The Value of Art and The Truth About Professional Artists
The value of art as much as our culture marginalizes art and artists, as much as it dismisses our efforts, and scorns our value to society, our culture also happens to hold art in very high regard.
Think about it.
What holds the highest records for anything ever sold at auction?
Is it cars? No. Jewels? No.
And in households throughout history, what holds the greatest place of prestige and honour? What do families take pride in passing down to future generations? What has continued to symbolize wealth and status?
There’s that wonderful story of Winston Churchill being asked to sell off the paintings held in the National Gallery to pay for the war effort.
“Then what are we fighting for?” was his answer.
More recently, the veracity of Churchill actually uttering those words has been challenged. But their deeper truth still holds a charge.
Art has value. And that value goes well beyond the monetary into the very soul of a culture.
There exists an old saying that it’s by art that man gets nearest to the angels and farthest from the animals.These are the values that art represents, our highest human values.
In spite of the fact that we are living in a civilization that values wealth, blind ambition and glib sound bites above truth, beauty and meaning, we have managed to continue our love affair with art.
Art remains important, not only to artists and art-lovers as individuals – but to our culture itself. And art will always remain important to future generations as they try to understand us.
Churchill, who was an avid painter himself, may not have uttered those famous words. But he did state that, “The arts are essential to any complete National life. The State owes it to itself to sustain and encourage them…iIl fares the race which fails to salute the arts with the reverence and delight which are their due.”
Because without art, what in the world are we fighting for?
The Truth About Professional Artists
Last weekend I learned an awful lot about the professional life of artists. I attended a conference that focused on arts graduates and how they’re faring in this changing economy.
What I learned may surprise you.
The conference itself was called 3 Million Stories, so titled for the 3 million art and design students in the USA. But the information itself extended well beyond art school graduates and spoke to all working artists.
I learned that work is purpose.
A job is just that, a job. A career comes with income and status.
But what about a calling? Artists feel called to do the work they do.
I learned that the point of attaining a fine arts degree doesn’t always have to be vocational. Education is a worthy goal in itself.

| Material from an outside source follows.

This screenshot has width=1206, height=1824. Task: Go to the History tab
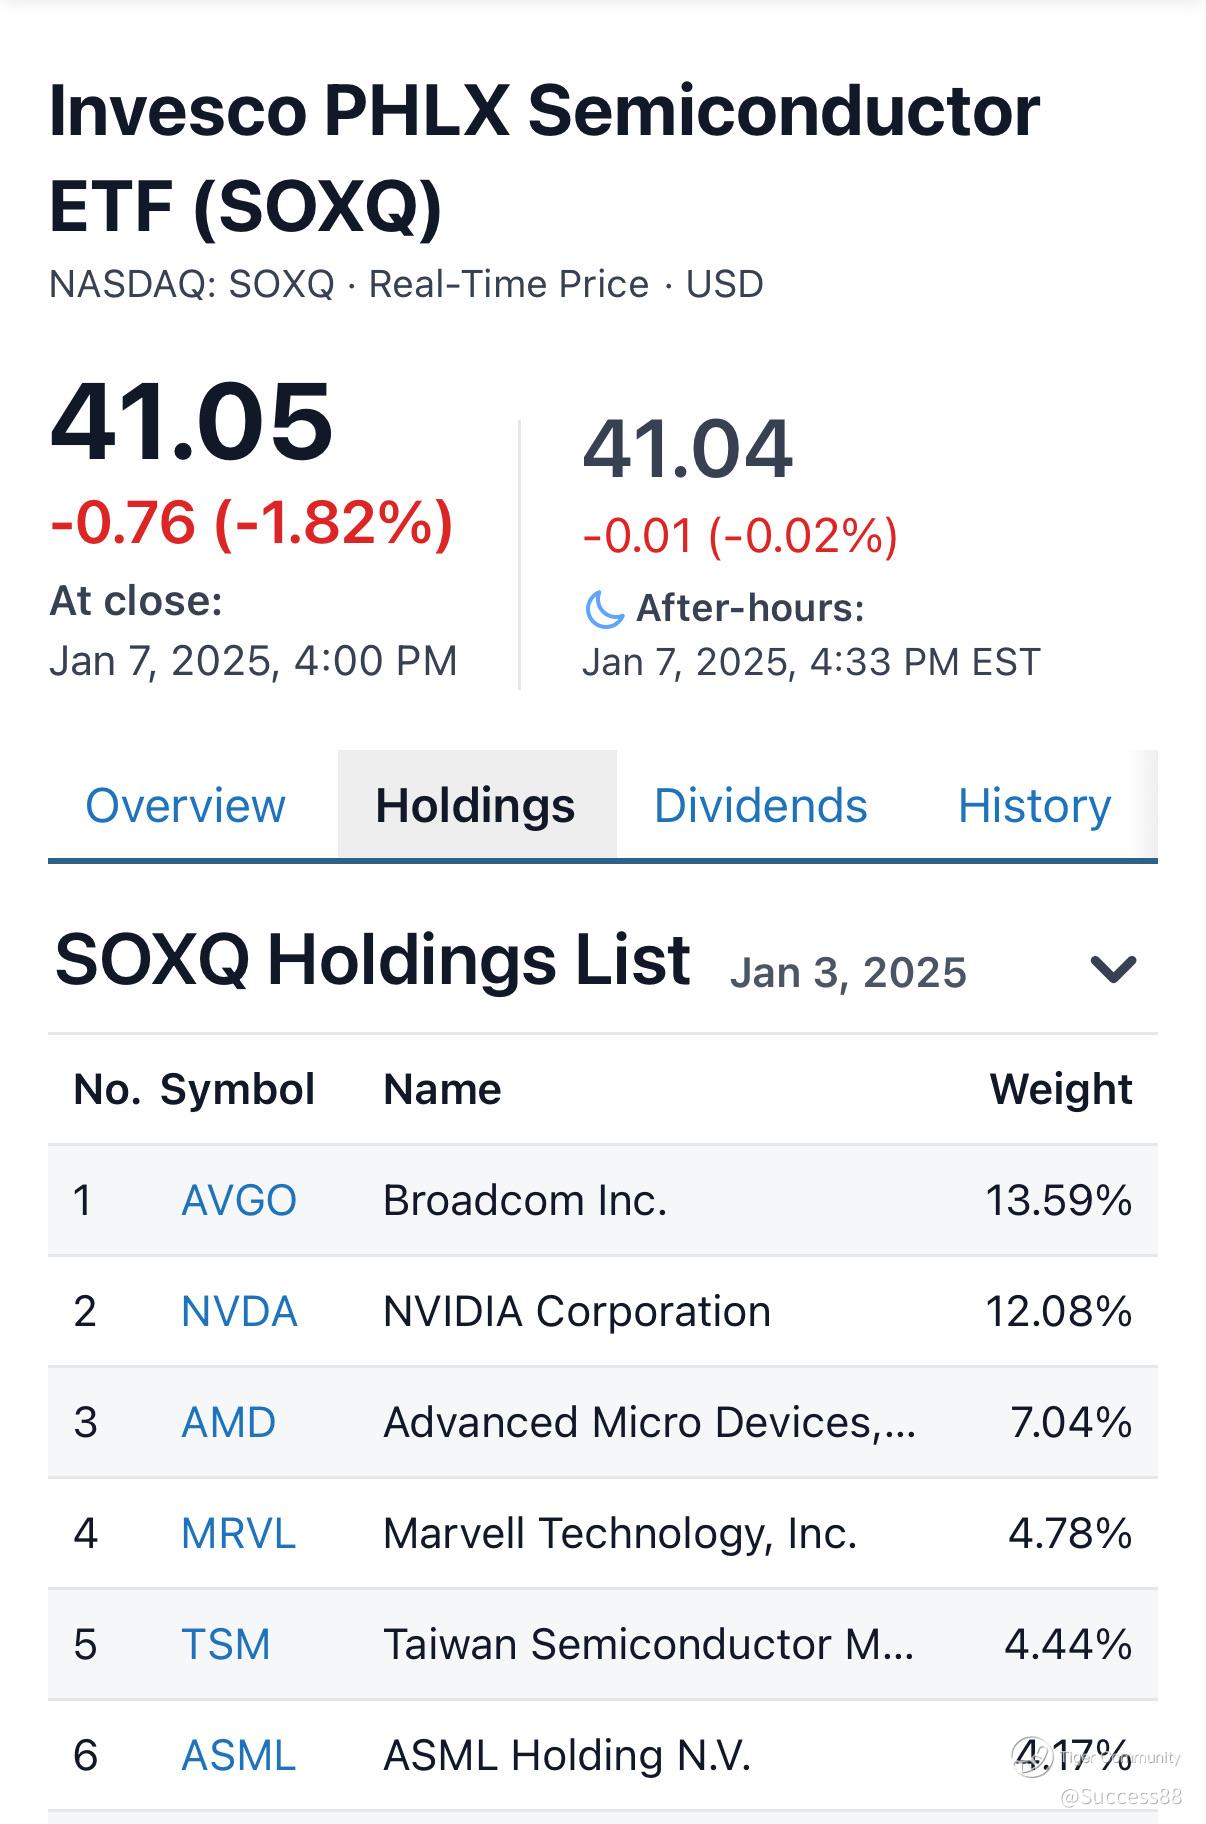[1034, 806]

I learned to understand that the economy is not a morality play.
Artists, like teachers and nurses, may serve others with work that has impact, but that doesn’t mean they get paid a fair wage for their effort.
But though their salaries may be a challenge, I also learned that artists are happy.

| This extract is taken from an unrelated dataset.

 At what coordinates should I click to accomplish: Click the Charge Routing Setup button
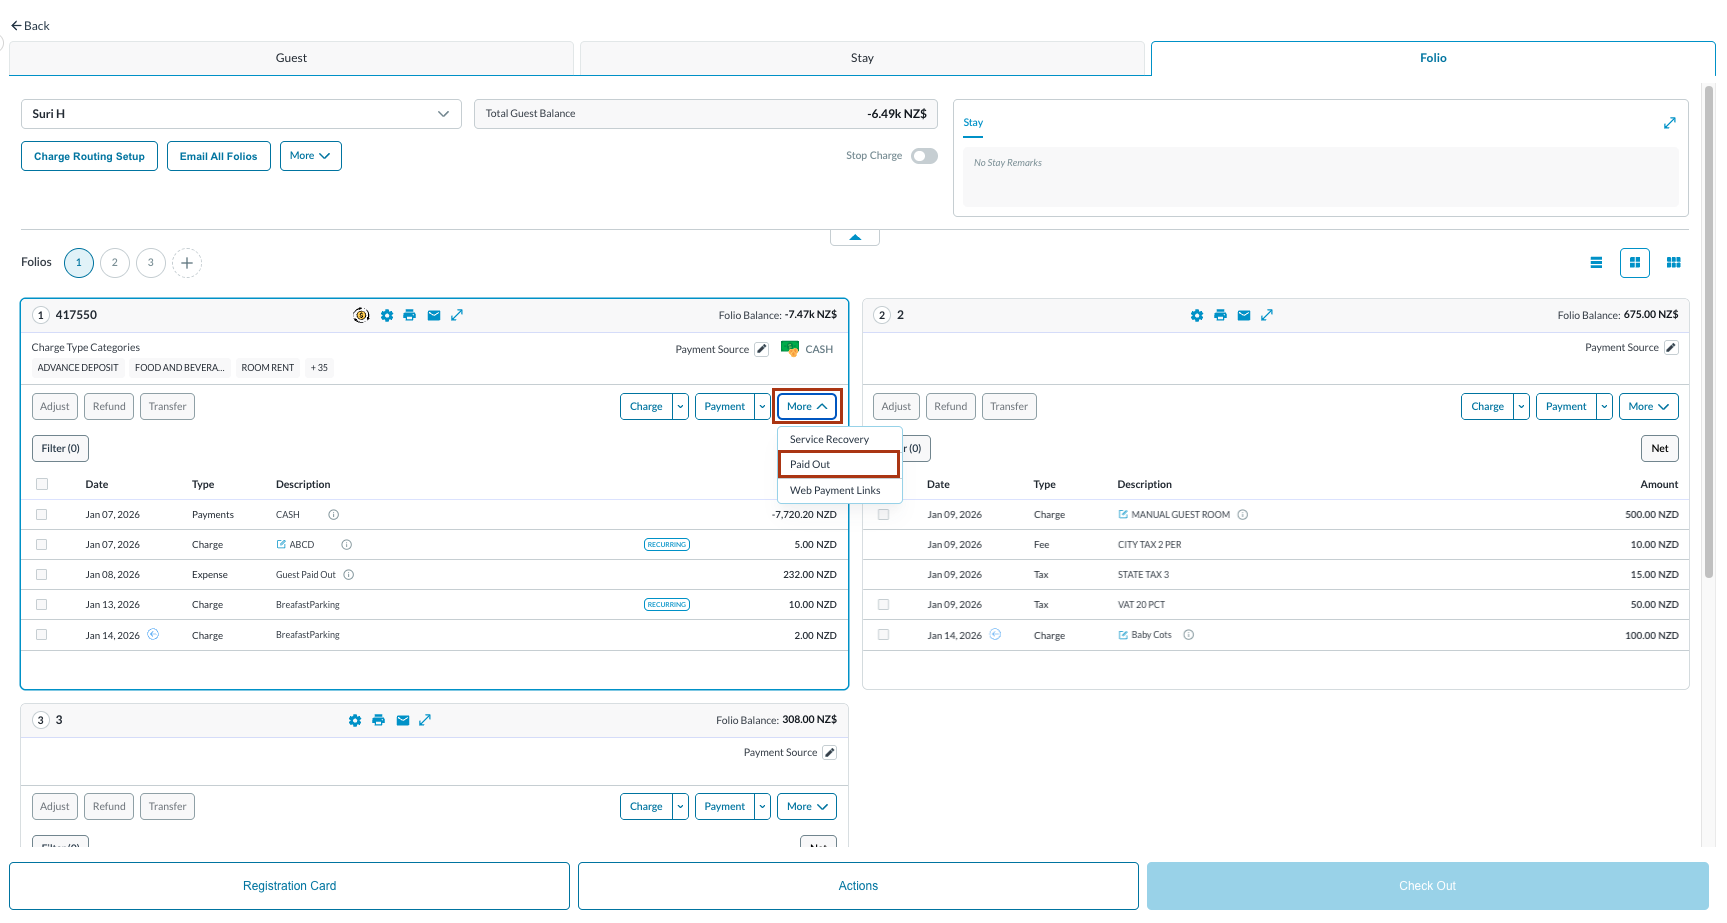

In fact, of all the different professions that have been surveyed, ARTISTS report being happiest of all.
It seems there is no correlation between income and job satisfaction.
I was surprised to learn that a staggering 70% of Americans say they feel disengaged from their work – it’s just a job they do.
Yet 82% of arts graduates report feeling “very engaged” with their work. Because it’s a calling, they do it with a sense of purpose.
I learned that artists don’t realize how valuable their skills are in today’s world.
In survey after survey of the top CEO’s, it’s CREATIVITY that’s always ranked as the number one skill necessary for success.
But do you think they’re teaching creativity at business schools? No, I’m pretty sure they’re not.
SNAAP (Strategic National Arts Alumni Project) is the organization that’s been surveying art school graduates across the United States. This is the largest survey done of any profession and the results dispel the myths we’ve all been fed.
Art school graduates are not bitter, nor are they unemployed. They’re using their creativity thankyou very much, and are serving as today’s leaders of the Creative Class.
Out of 100,000 art graduates surveyed, a whopping 90% say they would make the same investment in art school again.
And get this – 74% of art school graduates work in their field today, compared to only 56% of graduates in other fields such as accounting and biology.
And this will make you happy: less than 1% of art school graduates become waiters.
Apparently, the stories we’ve been fed about our uncertain prospects are not true.
I’m not saying that you have to go to art school in order to succeed. But I know for a fact that if you want to work as an artist, the opportunities exist.
Filmmaker Spike Lee spoke one night at the conference. He said, “When you have a job that you love, it’s not a job anymore.”
However, he warned, “There’s no such thing as an overnight success. You gotta bust your ass.”
That’s the truth of it.
But the numbers don’t lie. This is a wonderful time to be an artist.
And yes, it’s scary. It’s hard work. And it’s sometimes challenging to make a decent wage.
But honestly, would you really choose anything else?